09-07-2022 6:07 PM
Hello all,
SAP AS ABAP system fails to start after system refresh. We have recently enabled SNC and first time performing system refresh with SNC enabled. The application fails to start after the database recovery. The work process trace shows the application could not acquire accepting credentials for name (p:CN=SAPsncTARGETSID, O=CompanyName, L=Cityname, C=CountryName) associated to target system. It shows the default acceptor name from the source system (p:CN=SAPsncSOURCESID, O=CompanyName, L=Cityname, C=CountryName).

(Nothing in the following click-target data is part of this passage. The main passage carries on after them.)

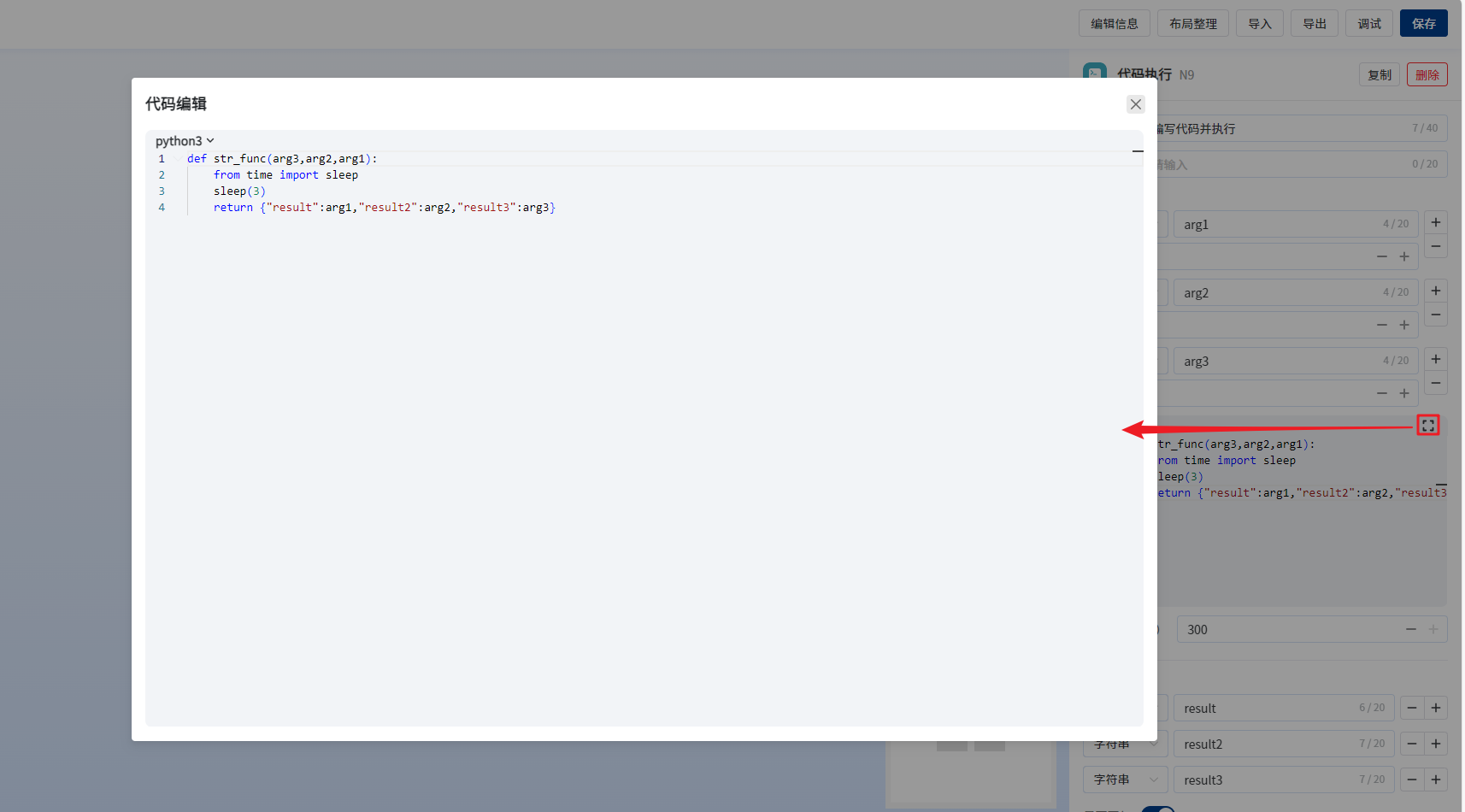Click the 布局整理 toolbar button
The width and height of the screenshot is (1465, 812).
pos(1192,24)
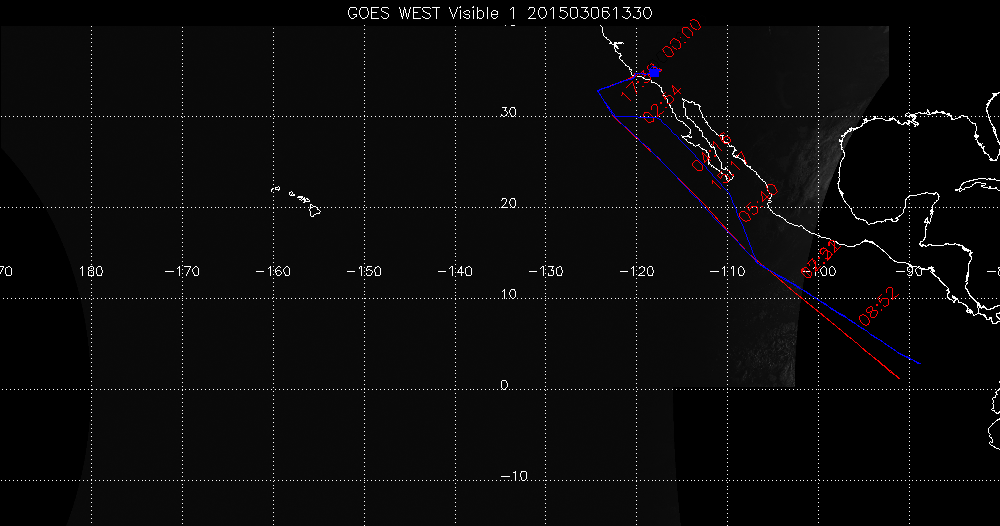The image size is (1000, 526).
Task: Click the end of the blue flight track
Action: [918, 362]
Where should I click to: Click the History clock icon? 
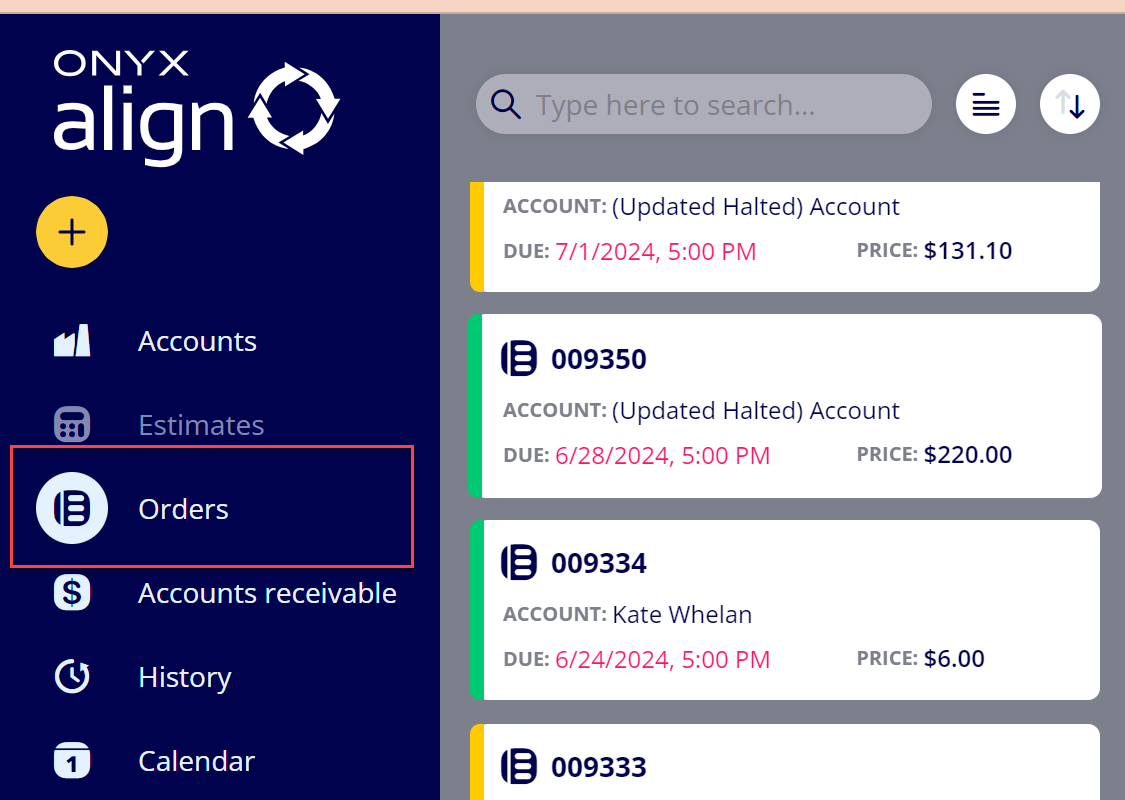72,677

We use ABAP PCA to export and import system specific data, however, unable to bring system up. We have tried copying the PSE file from SOURCE system into the SECUDIR and created cred_v2 file but that did not help.
What is the best practice followed to perform system refresh on systems with SNC enabled?
10-12-2022 6:51 PM
We checked with SAP support and following feedback was given:
"When the STRUST-managed "SNC SAPCryptolib" PSE (aka SAPSNCS.pse) is used for SNC, then the original of that PSE file is persisted on the database by STRUST, and the PSE file contents are downloaded from the database and written into $(DIR_INSTANCE)$(DIR_SEP)sec$(DIR_SEP)SAPSNCS.pse during AppServer start, and before SncInit is called.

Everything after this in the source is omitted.